• **Instructions for the task**
Gather up every line from the entries below that uses the word "computer".

• **Material provided**

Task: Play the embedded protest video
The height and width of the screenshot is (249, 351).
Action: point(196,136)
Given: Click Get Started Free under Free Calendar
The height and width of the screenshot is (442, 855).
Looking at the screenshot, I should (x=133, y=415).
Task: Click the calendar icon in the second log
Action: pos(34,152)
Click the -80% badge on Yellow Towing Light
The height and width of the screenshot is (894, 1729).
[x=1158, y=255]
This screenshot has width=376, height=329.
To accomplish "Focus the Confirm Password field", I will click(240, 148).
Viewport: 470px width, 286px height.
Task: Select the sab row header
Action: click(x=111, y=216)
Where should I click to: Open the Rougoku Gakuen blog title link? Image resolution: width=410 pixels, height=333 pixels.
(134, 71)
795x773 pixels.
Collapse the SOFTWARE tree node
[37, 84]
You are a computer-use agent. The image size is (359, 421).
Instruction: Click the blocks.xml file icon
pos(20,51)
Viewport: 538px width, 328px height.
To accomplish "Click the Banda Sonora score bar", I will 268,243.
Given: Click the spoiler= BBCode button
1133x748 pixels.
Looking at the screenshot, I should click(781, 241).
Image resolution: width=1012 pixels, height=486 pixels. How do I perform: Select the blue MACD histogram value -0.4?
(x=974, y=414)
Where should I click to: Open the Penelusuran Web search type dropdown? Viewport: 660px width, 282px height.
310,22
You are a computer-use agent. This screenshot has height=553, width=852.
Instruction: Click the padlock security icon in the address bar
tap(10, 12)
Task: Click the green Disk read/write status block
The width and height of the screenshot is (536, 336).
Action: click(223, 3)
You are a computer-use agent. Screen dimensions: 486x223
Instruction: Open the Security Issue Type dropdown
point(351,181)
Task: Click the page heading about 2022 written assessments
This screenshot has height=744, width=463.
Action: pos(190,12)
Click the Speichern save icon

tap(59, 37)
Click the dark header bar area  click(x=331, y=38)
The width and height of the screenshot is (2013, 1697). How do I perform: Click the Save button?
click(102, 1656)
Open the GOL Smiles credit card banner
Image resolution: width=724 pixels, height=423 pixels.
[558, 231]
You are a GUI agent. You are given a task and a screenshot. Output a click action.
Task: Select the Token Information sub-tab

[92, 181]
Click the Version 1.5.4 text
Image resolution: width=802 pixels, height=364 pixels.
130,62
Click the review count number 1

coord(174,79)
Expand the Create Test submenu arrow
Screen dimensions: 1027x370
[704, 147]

• **Exercise solution**
You are a computer-use agent. The image size is (359, 421).
You are a computer-use agent. This screenshot has height=553, width=852.
You are a computer-use agent. Screen dimensions: 486x223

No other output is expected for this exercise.